With the COVID-19 outbreak having swept across the world, industries of all kinds are beginning to be affected. The aluminium industry is no different, and with some of the outbreak’s impact having become clearer in the past couple of weeks, we’re taking a look into some of the specific effects.
First and foremost has been the disruption of some industry events and operations. In our recent article on the coronavirus effect on ET ‘201 we revealed that the Aluminum Extruders Council had decided to postpone the event as a result of the outbreak. The organisation monitored advice from the World Health Organisation (WHO) and U.S. CDC (Center For Disease Control) and determined that it was simply safer to push the conference to a later date.
How much this will set industry activity back is difficult to say, but it’s certainly an unfortunate (though wholly necessary) development. The ET event is a hotbed of discussion, presentation and development that generally helps to propel the industry forward. Its delay is regrettable for these reasons — though this should not be a crippling blow to individual companies, nor to the industry at large.
Beyond events like this one, demand is perhaps the most significant area to consider. And so far, there have been both positives and negatives in this regard.
Some of the most noteworthy stories affecting worldwide aluminium demand have been related to electronics, and specifically the printed circuit boards commonly used in modern devices. To clarify, an overview of aluminium PCB design2 remarked on the “growing popularity” of circuit boards that use the metal, as well as the nature of the aluminium components — generally serving as the bases of PCBs. The metal, essentially, is vital in the construction of these miniature but powerful electronics. And it’s become clear that among the devices that use these aluminium PCBs, we may actually see both increases and decreases in demand.
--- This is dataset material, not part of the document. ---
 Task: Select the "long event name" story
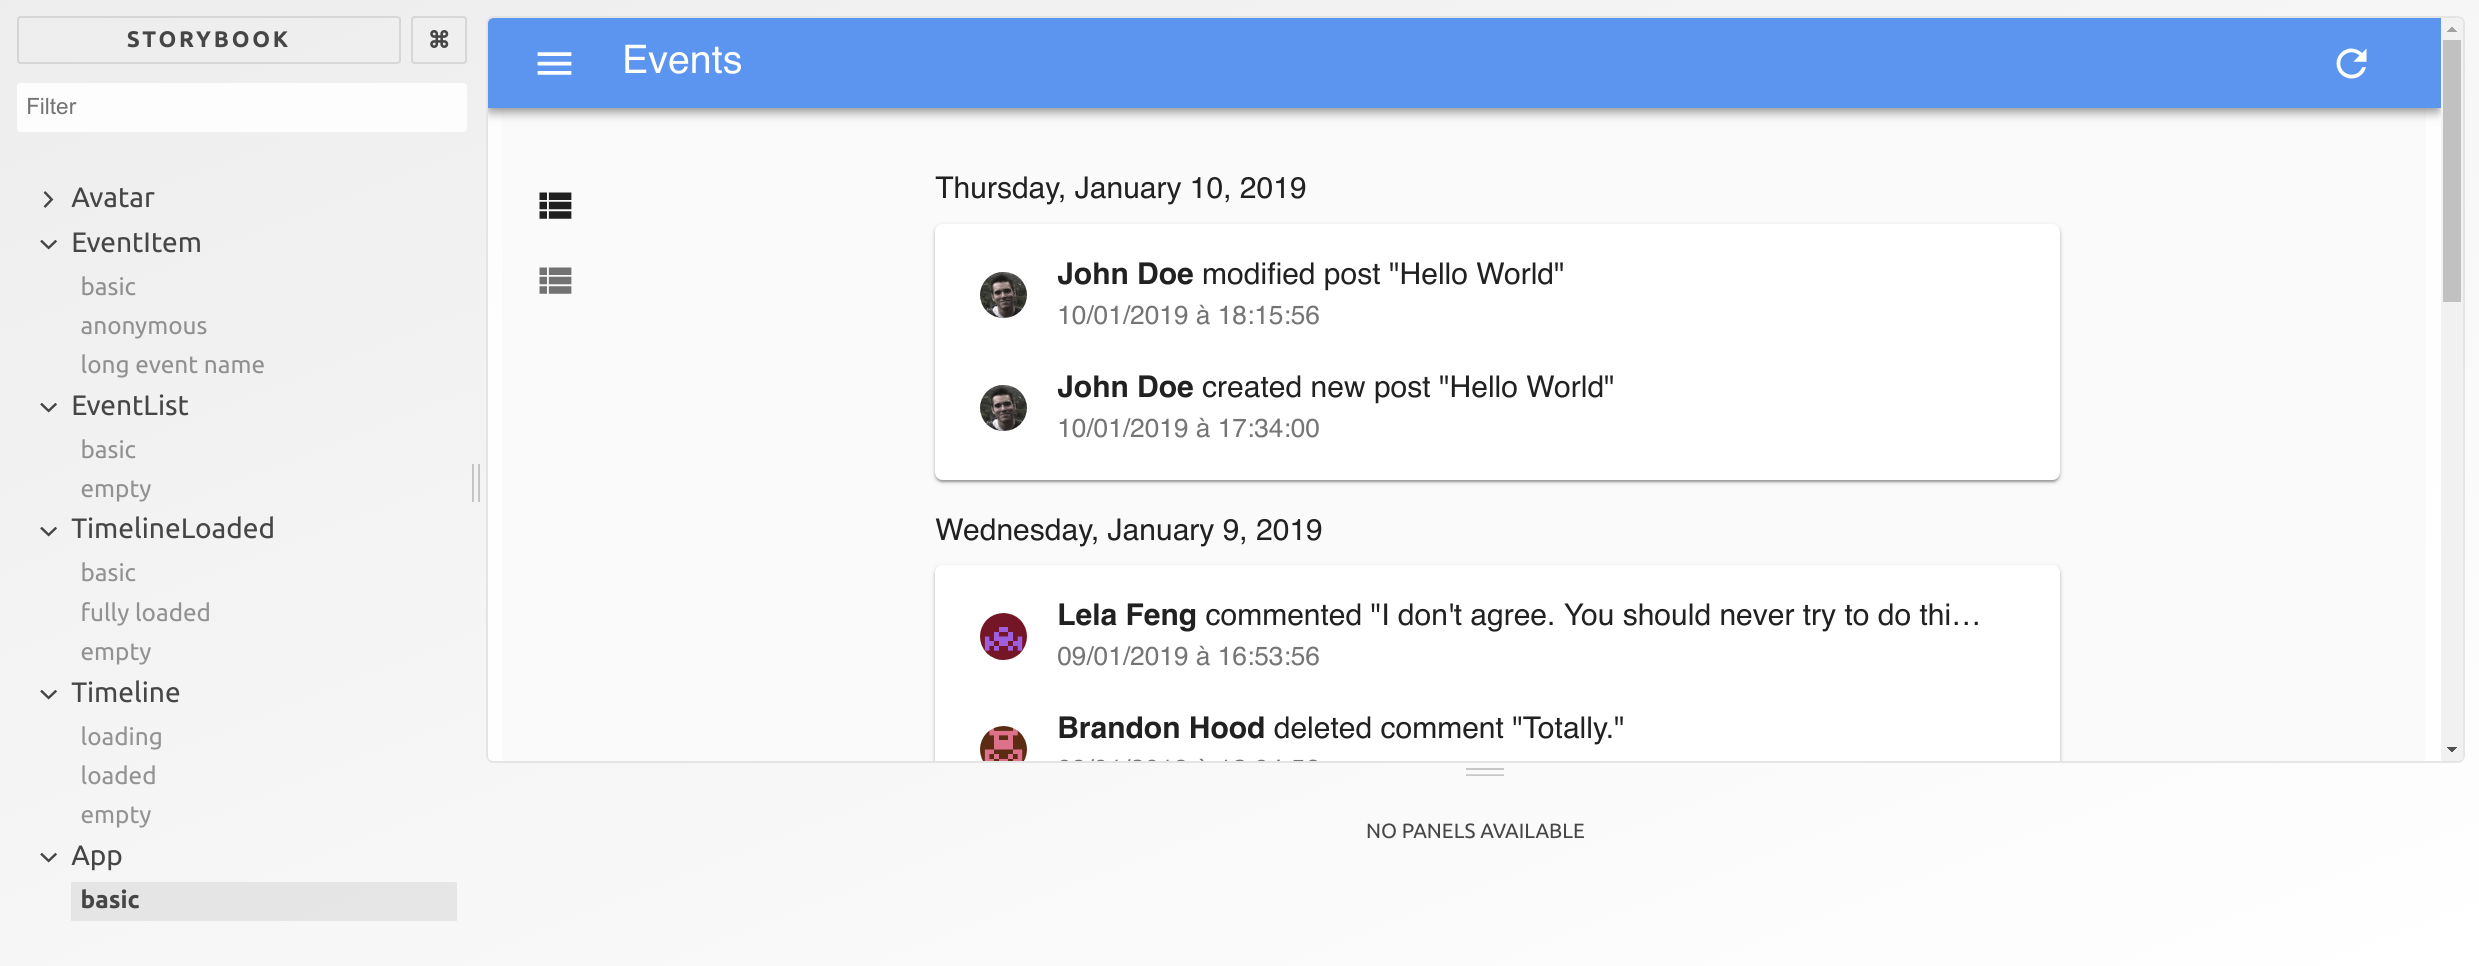tap(172, 365)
On the one hand, there are some medical devices that are now in extremely high demand, and which depend on advanced PCBs to function. Most notable among these are ventilators, which are being used to assist vulnerable COVID-19 patients with breathing. It goes without saying that it’s a terrible thing that the virus has spread to the point that there is now a dire need for rapid production of ventilators. Nevertheless, this is one factor contributing, however grimly, to higher demand for aluminium parts.
On the other hand, there are less essential electronic devices that may use aluminium-based core components that may see decreases in demand. For instance, all modern smartphones are powered by PCBs, and there has been some talk of production of these devices slowing down as a result of the pandemic. This talk is not confirmed, but in the worst case scenario we could see entire new product lines (such as the iPhone 12) delayed, and a reduction of aluminium demand as a result.
Moving away from PCBs, but on a similar note, there may also be some decline in retail scrap activity within the aluminium supply chain. Discussions about the industry response3 to COVID-19 have mentioned specifically that the supply chain may see effects, potentially from slowing production in the auto industry (though some involved in retail scrap indicated they had yet to see negative effects as of the time of that writing). Here too, potential negative effects are an open question, but there’s certainly a possibility that slowing industry could slow demand.
Beneath all of these questions and considerations, there is also the issue of mining to keep in mind. While the points above speak to demand (or lack thereof) for aluminium, the scale of the COVID-19 pandemic is broad enough to impact supply as well. For instance, reports on mining operations4 in India have indicated that despite relevant businesses being deemed “essential” (and thus allowed to remain open during lockdowns), activity is slowing down significantly. It appears that while the operations can remain active, workers are either electing not to show up, or are unable to reach the mines due to travel restrictions. If these remain the conditions for long, the aluminium industry could also see a legitimate supply problem.
All in all, it’s a complex picture that could become somewhat clearer in the coming months. Right now though, it’s clear that COVID-19 is affecting the aluminium industry in multiple ways — even if the ultimate impact of those effects is hard to determine.